For a break from APS news, here’s an op-ed that runs in the Monday print education page that I assemble and edit each week. (Please send essays on education for consideration, 500 or 800 words. )
This piece is by Walt Gardner, who has written for the AJC before on education topics. A teacher for 28 years in Los Angeles, he writes the Reality Check blog for Education Week.
Enjoy his piece:
In the debate over education reform, the charge guaranteed to get the attention of the media is that the U.S. is losing its economic hegemony. The evidence is rankings on tests of international competition, which are offered as proof that the U.S. will not be able to compete globally. Yet a closer look leads to a far more nuanced conclusion.
The first question that should raise eyebrows is who takes the tests. The Trends in International Mathematics and Science Study (TIMSS), for example, tests students who are in their “final year of school.” But the ages of students range from 17 in the U.S. to 21 in other countries. Clearly, the differences are significant, but curiously are not noted in reportage.
Then there is the matter of selecting which students from these age groups actually sit down for the test. The U.S. engages in actual sampling, while other countries are highly selective. Russia and Israel, for example, administer TIMSS to native speakers only. Switzerland gives the test to students in only 15 of the highest performing regions of the country.
Moreover, little attention has been paid to how the tests are constructed. Items that appear on the test are negotiated by the participating countries. It comes as no surprise, therefore, that countries push hard for items that will mesh closely with their curricula in order to look good in the rankings. Asian countries tend to prevail in the test preparation process, giving them a built-in advantage.
Finally, there is the role that poverty plays in the results. Among the industrialized countries of the world, the U.S. has the highest rate of childhood poverty, according to UNICEF. Research has shown time and again that the single most powerful predictor of student performance is poverty. And it is increasing. The Census Bureau reported in September that the share of residents in poverty climbed to 14.3 percent in 2009, the highest level since 1994. The rise was steepest for children, with one in five now affected.
The Program for International Student Assessment (PISA) serves as another example of the need to carefully read between the lines. PISA focuses on applied knowledge, rather than on school curriculum. It measures learning that has taken place since birth, but not necessarily what students learned during their previous year at school or even during their secondary school years. As a result, it’s difficult to disentangle schools effects from non-school effects.
In spite of these caveats, critics continue to maintain there is a crisis that threatens the prospects for the economy. Actually, this charge is nothing at all new. In 1983, “A Nation At Risk” sounded the same alarm. Yet the U.S. entered into a decade of the greatest economic growth in its history. Singapore’s Minister of Education Tharman Shanmugaratnam told Newsweek in 2006 that his country, which consistently ranks high on these tests, has an exam meritocracy, while the U.S. has a talent meritocracy. Perhaps that’s why the World Economic Forum and the Institute for Management Development still place the U.S. No. 1 in overall competitiveness.
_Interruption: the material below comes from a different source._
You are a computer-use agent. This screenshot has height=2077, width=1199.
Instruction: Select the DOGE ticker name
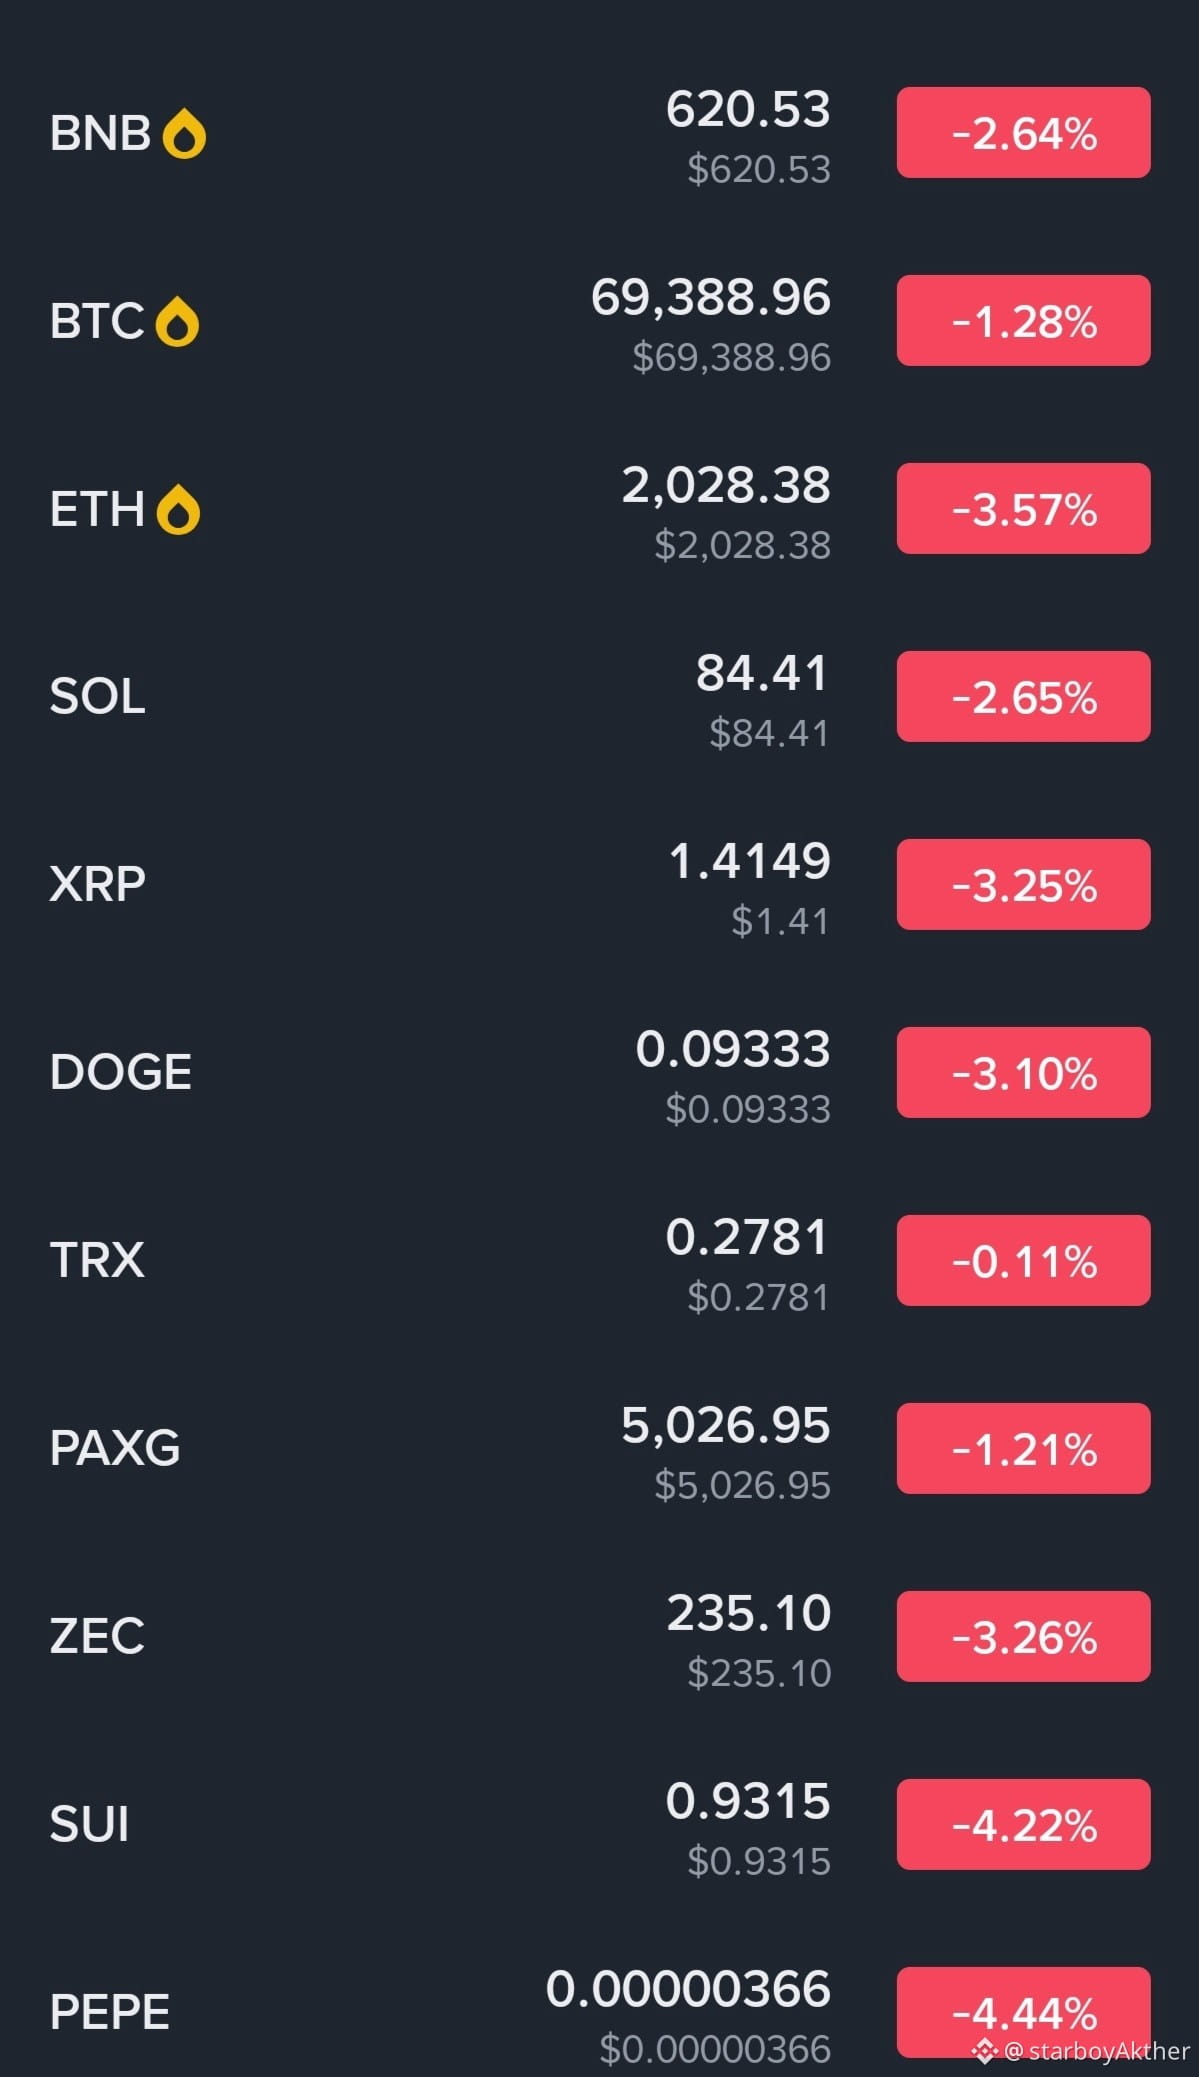pos(121,1072)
What further calls into question the link between rankings on international tests and the economy was a study published in the International Journal of Education Policy & Leadership in April 2008. It found that the data from previous studies suggest that the relationship between student achievement rankings on international assessments of reading, mathematics and science, and a nation’s future economic growth is untenable and not causal.
The worse meltdown since the Great Depression should in all fairness put an end to dubious claims about international tests. It points clearly to social and economic policy failures having little at all to do with schools. Dishonest capital markets, lack of corporate accountability and regulatory laxity on an epic scale are to blame. This doesn’t mean that schools play no role in prosperity. On the contrary, 21st century skills are indispensable. But schools alone cannot determine how wealth created by increased productivity is distributed.
Nevertheless, schools will continue to serve as scapegoats to deflect attention away from failures in these other areas. All the more reason to view international test scores with extreme skepticism.